I try to stay lean all year. It helps that for some years I was
spending winters in the US, where it was summer. So I was forced to
be lean year around and I found it great, especially for my pocket:
no bulk clothes, no lean clothes, just one size.

I think once you know yourself you can eat almost anything.
That's obviously within some limits, but I really think
it's all about timing. Insulin is the one to know and control.
Nutrition is about the right choices at the right time. I really
think T-Nation authors Berardi and Lowery are fundamental pillars
to anyone who wants to nourish himself, not just
eat.

Nowadays I eat 40 to 50 percent protein, 30 to 40 percent carbs,
and 10 to 30 percent fat. One thing is for sure: I can't
remember the last time I ate less than 250 grams a day of protein.
Also, I always have a free day a week, and I mean free.
T-Nation: What do you think most struggling bodybuilders are
overlooking or missing that's holding them back, aside from a
couple of steroid cycles a year?
Caveman: I see many guys that get to the gym for the first time
and start doing one-arm isolation curls. I think that good solid
core muscles, the foundation, are one of the main things that
bodybuilders lack these days.

You're only as strong as your weakest link. That's so
important and so misunderstood. Force and power are generated in
your legs and back. Your body isn't going to grow a 55-inch
chest if your legs won't be able to handle it.

One other thing is nutrition. People don't really know what
they eat. How can you improve your nutrition if you don't know
where you stand now? Sometimes small changes in your diet will make
a big difference, but people just don't see it.




Caveman Speaks by the Editors Image012

T-Nation: What's your daily schedule like?
Caveman: I wake up and have a shake with milk and oatmeal as
breakfast. I do think milk makes me look softer, but still, I just
like it. I drop the milk when seriously leaning. I go to the gym,
work with one or two trainees for two hours, and then do some HIIT
— rope jumping, sprinting, throwing stuff, bodyweight exercises,
etc. Thirty minutes, tops. When leaning, I do this before
breakfast. I then have my midmorning meal and lunch.
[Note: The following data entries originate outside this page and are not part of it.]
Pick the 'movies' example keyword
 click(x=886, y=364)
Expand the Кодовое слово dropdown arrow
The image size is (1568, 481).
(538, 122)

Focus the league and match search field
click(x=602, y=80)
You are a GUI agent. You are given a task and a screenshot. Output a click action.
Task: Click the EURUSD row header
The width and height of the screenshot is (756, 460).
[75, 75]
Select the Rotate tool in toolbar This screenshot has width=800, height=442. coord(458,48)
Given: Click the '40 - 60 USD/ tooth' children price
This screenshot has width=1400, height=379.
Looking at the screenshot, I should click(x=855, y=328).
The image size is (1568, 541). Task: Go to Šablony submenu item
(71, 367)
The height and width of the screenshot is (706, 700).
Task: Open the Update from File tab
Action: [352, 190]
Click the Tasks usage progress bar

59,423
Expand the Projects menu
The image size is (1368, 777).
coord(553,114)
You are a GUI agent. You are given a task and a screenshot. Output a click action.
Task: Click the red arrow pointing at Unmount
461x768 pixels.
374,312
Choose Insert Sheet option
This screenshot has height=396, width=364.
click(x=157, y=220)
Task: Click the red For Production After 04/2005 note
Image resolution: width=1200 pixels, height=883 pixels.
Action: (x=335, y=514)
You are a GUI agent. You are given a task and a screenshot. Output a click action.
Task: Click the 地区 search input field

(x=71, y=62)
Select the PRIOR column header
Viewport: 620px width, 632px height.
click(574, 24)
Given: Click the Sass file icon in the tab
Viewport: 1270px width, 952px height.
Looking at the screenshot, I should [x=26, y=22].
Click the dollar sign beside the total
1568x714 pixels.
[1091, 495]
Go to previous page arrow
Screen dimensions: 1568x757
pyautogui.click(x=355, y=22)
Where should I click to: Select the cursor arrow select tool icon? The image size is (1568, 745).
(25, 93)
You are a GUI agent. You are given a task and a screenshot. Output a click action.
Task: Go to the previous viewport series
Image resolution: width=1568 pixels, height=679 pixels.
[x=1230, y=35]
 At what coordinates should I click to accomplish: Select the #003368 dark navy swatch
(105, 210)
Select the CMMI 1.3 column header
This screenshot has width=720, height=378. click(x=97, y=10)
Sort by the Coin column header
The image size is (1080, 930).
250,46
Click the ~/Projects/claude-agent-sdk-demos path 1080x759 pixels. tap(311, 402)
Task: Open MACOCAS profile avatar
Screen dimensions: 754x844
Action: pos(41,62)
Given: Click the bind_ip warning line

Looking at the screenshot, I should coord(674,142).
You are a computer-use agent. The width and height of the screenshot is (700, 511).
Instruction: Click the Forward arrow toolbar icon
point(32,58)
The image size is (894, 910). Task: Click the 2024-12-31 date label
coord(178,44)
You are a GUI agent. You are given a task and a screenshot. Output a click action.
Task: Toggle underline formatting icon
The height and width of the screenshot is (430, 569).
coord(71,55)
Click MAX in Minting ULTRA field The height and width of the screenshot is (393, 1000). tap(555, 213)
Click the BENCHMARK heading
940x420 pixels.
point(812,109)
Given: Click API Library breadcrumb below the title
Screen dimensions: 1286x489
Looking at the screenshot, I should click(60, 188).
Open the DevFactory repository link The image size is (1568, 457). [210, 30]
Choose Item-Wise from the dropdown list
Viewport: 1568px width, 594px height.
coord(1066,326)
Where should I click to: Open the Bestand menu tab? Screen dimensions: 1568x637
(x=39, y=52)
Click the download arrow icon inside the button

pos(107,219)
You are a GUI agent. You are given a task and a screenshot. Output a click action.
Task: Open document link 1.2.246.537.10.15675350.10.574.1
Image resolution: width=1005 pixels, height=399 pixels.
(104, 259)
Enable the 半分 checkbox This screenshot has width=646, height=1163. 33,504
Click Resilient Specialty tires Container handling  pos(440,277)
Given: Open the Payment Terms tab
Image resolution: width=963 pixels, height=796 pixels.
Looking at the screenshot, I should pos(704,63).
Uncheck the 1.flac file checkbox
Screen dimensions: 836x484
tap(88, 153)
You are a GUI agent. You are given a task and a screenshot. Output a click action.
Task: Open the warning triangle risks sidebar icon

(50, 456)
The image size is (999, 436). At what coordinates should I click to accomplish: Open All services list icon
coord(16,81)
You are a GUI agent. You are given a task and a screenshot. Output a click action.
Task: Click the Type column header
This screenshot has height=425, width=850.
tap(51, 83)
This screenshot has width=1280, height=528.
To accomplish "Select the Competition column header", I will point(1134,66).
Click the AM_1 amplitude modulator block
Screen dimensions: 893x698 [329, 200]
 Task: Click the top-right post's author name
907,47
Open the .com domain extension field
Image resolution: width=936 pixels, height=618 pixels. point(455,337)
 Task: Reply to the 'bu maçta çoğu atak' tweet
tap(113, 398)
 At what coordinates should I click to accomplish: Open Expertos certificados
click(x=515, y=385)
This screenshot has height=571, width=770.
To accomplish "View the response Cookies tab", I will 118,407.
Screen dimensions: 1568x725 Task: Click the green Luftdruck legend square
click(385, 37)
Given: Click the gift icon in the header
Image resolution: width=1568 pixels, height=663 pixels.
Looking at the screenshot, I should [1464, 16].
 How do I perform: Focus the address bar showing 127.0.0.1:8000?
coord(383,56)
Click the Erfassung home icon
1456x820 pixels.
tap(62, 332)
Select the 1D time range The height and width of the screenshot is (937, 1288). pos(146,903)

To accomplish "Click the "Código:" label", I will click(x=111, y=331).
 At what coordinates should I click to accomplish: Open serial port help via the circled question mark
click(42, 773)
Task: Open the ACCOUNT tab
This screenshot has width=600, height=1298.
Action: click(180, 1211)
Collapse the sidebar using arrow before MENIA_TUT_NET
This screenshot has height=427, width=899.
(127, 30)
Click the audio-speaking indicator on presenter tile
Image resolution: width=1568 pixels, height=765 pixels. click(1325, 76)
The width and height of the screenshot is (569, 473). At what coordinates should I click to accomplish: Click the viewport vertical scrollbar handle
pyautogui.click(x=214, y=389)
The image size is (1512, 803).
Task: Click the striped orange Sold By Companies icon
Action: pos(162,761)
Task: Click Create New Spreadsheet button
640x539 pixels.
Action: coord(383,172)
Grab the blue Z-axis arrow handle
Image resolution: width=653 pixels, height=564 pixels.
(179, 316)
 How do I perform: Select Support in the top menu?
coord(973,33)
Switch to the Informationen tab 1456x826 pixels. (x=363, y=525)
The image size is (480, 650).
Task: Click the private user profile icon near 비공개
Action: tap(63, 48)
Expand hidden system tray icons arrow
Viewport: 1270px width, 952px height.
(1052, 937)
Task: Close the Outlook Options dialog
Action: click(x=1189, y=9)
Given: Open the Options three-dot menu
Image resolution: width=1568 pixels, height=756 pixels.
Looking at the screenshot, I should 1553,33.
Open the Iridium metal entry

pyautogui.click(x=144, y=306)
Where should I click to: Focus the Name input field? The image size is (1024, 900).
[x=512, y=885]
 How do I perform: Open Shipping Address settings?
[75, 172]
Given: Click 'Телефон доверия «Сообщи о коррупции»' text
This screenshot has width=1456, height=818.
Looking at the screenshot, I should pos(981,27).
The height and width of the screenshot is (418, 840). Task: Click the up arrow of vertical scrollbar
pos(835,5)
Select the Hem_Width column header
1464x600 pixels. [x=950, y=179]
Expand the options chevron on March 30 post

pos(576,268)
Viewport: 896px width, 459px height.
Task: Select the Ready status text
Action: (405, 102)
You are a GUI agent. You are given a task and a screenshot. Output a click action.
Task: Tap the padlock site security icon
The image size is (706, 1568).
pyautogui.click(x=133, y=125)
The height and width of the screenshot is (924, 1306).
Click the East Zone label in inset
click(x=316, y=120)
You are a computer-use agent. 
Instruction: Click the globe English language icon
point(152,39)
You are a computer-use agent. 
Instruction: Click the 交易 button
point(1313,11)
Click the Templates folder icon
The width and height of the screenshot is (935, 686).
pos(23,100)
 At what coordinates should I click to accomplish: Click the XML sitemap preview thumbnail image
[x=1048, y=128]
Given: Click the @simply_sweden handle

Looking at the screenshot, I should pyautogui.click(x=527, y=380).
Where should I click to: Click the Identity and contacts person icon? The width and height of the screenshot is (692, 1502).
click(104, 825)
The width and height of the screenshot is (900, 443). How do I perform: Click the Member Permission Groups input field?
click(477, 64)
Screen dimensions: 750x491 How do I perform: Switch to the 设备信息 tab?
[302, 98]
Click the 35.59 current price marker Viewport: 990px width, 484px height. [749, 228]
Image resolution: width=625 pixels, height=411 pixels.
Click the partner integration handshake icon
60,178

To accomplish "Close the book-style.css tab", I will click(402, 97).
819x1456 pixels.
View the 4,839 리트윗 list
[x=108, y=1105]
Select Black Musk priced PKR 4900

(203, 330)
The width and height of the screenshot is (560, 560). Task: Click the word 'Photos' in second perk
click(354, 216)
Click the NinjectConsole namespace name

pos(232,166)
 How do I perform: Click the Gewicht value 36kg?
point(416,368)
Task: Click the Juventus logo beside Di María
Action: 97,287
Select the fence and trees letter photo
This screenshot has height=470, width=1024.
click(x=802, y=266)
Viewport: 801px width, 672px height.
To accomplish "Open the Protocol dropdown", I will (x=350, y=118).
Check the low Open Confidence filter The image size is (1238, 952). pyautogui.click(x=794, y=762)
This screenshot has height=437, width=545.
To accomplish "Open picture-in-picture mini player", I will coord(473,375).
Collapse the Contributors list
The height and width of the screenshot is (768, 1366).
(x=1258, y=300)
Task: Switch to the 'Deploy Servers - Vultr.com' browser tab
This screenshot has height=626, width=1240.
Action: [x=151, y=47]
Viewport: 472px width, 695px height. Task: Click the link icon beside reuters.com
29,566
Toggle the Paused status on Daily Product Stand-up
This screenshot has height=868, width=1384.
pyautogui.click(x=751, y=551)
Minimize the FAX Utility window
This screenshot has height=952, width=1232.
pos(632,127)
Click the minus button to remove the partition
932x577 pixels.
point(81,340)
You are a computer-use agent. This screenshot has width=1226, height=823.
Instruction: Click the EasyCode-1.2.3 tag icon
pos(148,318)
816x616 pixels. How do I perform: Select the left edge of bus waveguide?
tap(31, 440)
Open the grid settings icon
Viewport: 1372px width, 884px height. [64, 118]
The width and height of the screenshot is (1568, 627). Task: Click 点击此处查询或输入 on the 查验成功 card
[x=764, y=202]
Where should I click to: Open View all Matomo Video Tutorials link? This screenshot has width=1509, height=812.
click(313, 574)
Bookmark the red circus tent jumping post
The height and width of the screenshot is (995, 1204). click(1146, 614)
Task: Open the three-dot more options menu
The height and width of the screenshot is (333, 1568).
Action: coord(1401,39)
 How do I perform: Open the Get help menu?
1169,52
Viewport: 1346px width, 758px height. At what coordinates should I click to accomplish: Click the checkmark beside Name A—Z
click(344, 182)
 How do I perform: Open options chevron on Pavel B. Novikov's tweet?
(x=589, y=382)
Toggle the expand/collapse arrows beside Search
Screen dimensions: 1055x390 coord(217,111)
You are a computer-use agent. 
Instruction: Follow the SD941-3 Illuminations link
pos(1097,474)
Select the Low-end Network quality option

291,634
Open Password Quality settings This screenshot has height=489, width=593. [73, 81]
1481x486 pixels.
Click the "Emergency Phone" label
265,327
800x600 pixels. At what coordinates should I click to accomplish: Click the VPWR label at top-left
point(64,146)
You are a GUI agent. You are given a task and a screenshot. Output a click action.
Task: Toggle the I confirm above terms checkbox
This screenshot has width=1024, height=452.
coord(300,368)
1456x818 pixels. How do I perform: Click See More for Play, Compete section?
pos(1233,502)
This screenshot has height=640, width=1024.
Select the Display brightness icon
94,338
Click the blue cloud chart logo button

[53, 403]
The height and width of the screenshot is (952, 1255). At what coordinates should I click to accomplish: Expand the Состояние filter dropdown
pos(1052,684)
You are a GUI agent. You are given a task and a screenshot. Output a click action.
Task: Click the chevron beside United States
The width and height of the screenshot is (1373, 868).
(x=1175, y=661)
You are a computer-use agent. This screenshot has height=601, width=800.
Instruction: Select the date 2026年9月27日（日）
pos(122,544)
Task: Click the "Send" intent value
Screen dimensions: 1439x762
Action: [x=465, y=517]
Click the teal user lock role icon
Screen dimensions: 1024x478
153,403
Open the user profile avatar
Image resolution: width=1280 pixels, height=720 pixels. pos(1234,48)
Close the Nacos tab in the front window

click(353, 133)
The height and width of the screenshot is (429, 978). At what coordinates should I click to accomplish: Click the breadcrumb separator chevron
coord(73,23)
Later, I work out for up to 60 minutes, usually 45, have my
post-workout shake, and stay in the gym where my store is. After
that I have my fifth meal, a shake, but this time more protein and
less or no carbs in it. Then I go home, spend some time with my
wife, and have dinner. This is what I do three or four days a week;
other days I don't work out but try to do the HIIT.

One or two days a week I do no physical activity. One day is
totally free from exercise and [programmed] diet. I just let go and
rest both mind and body.

Lately I haven't done any geological work, meaning no hill
or mountain climbing, and it reflects on my body fat percentage.
Walking all day with a heavy backpack really helps you lean
out.
T-Nation: What future goals do you have?
Caveman: I'm already 34; that's old for current sport
standards, but I'd really love to help guys, friends, and my
kids in the near future, to achieve something worthy of all the
effort one has to put into this when being serious about it.

I'd like to work with people of any age that are willing to
learn and will give to this sport the importance I give to it,
nothing short of that. I've had to stop training people
because their lack of commitment was starting to affect my mood and
love for the gym.

Basically, I'm aiming to attach my life and career to
training, helping, and coaching athletes and regular people, be it
as a full-time job or in my free time. I also like studying, and
that's one of the reasons I like T-Nation. There's so
much information that it's hard to keep updated sometimes,
covering all angles and topics of weightlifting and
bodybuilding.
Caveman Speaks by the Editors Image014


For me, I'm just trying to be the most efficient possible
at this body weight. I've been heavier and I didn't feel
good, so I'm just trying to look and perform the best at this
weight.

There's always room for improvement, so I keep looking for
my weak points and trying to fix them. I'm also paying more
attention to mobility and flexibility. Sometimes I can really tell
I'm not 20 anymore!
T-Nation: Thanks for the honest interview, Caveman.